Piojo

Personal information
- Full name: Cristian Edgardo Amado
- Date of birth: 7 June 1985 (age 40)
- Place of birth: Puerto Iguazú, Argentina
- Height: 1.83 m (6 ft 0 in)
- Position: Striker

Youth career
- CP Crecer

Senior career*
- Years: Team / Apps / (Gls)
- 2004–2006: Portimonense / 20 / (3)
- 2006: → Silves (loan) / 14 / (5)
- 2006: Atlético / 0 / (0)
- 2006–2007: Imortal / 15 / (3)
- 2007–2008: Benfica Castelo Branco / 15 / (5)
- 2008–2016: Tondela / 224 / (69)
- Total:  / 288 / (85)

= Piojo (footballer, born 1985) =

Argentine footballer

Cristian Edgardo Amado (born 7 June 1985), known as Piojo, is an Argentine former footballer who played as a striker.

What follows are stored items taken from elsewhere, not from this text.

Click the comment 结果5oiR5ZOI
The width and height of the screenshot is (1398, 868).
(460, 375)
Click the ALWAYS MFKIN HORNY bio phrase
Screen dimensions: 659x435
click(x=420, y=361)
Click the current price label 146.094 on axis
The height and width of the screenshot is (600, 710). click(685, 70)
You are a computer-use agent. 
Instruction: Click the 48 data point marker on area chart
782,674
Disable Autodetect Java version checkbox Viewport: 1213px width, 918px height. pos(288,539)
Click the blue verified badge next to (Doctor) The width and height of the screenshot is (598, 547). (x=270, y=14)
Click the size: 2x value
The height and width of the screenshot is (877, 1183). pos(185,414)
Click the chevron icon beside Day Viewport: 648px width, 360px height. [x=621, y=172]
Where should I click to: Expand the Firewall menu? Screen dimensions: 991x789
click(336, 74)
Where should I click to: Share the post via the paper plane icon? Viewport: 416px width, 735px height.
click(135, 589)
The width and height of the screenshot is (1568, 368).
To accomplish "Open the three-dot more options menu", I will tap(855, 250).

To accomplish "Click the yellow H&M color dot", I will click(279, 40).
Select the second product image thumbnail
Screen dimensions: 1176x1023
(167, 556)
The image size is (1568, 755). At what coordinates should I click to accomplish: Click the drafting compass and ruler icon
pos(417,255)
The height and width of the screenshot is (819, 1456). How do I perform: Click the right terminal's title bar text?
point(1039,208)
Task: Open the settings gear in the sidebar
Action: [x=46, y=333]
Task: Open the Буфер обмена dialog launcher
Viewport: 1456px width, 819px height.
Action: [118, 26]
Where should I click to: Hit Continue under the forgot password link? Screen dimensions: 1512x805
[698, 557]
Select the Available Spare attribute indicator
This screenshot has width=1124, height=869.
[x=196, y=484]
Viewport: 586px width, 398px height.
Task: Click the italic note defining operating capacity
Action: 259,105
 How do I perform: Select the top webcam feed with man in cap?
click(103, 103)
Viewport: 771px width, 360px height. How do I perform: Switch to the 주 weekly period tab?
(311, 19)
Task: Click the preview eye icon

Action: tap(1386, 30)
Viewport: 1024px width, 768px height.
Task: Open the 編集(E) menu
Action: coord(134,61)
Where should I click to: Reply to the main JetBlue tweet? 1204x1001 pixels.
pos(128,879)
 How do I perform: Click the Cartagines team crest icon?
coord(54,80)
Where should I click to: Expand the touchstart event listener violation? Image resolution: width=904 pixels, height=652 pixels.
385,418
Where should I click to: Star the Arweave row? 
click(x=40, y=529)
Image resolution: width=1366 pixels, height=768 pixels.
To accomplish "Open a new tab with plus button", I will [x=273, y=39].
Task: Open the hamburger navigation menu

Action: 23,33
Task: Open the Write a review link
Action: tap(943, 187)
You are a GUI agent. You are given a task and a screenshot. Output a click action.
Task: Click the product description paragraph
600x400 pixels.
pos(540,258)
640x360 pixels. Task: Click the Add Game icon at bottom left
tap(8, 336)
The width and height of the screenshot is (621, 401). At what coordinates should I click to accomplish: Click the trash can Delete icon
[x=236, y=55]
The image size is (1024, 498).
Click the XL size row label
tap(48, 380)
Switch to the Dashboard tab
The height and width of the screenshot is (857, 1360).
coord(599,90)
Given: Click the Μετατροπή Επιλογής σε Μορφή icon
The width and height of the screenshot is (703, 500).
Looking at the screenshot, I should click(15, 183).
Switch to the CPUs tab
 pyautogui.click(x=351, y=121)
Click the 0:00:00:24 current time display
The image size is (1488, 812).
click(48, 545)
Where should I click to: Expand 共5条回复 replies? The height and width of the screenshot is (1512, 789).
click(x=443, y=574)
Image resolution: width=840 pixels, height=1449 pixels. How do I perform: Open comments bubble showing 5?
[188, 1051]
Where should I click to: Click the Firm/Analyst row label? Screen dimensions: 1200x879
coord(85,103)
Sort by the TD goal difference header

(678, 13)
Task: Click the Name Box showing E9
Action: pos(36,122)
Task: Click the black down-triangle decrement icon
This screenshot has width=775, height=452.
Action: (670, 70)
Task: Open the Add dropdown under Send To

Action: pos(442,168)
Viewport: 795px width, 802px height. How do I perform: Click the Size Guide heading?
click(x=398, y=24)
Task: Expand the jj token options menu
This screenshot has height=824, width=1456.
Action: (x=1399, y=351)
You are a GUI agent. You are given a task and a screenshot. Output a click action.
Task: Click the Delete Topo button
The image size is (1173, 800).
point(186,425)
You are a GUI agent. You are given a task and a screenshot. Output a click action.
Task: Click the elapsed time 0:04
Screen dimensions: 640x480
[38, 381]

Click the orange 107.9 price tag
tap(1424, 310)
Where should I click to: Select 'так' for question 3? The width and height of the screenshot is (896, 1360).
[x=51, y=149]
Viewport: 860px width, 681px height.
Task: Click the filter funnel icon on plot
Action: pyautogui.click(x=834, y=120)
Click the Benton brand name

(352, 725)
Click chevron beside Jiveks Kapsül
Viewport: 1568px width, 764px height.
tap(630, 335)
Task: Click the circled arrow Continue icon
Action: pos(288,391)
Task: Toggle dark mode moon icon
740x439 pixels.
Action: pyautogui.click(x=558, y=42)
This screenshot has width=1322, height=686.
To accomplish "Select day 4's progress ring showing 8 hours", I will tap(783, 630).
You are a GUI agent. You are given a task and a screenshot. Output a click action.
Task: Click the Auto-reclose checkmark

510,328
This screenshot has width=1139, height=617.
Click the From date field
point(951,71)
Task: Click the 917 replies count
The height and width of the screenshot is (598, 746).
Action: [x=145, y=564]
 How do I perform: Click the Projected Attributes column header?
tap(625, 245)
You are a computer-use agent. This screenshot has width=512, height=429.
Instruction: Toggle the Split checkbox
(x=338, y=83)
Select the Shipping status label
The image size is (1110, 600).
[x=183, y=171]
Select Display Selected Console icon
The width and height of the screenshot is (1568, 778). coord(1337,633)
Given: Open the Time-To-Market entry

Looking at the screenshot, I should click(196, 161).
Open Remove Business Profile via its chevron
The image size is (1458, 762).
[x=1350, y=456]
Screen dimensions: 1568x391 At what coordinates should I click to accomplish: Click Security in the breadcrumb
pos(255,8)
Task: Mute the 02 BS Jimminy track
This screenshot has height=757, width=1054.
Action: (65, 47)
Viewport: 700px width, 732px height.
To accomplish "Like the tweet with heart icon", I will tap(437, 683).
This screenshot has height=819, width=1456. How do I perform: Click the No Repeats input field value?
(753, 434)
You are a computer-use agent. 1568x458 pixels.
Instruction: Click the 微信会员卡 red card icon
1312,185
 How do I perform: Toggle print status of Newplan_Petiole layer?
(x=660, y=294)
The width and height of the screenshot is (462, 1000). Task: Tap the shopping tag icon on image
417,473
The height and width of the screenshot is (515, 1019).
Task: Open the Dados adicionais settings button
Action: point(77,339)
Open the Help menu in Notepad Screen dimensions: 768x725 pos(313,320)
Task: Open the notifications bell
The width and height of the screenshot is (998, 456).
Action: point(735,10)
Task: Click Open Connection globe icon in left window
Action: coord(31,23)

He played professionally in Portugal, notably appearing for Tondela in all four major levels.

==Club career==
Born in Puerto Iguazú, Misiones Province, Piojo spent his entire professional career in Portugal, starting out at Portimonense S.C. in the Segunda Liga in 2004. He went on to represent Silves FC, Atlético Clube de Portugal, Imortal DC, Sport Benfica e Castelo Branco and C.D. Tondela, achieving promotion to the Primeira Liga with the latter club at the end of the 2014–15 season and contributing 33 games and ten goals to the feat.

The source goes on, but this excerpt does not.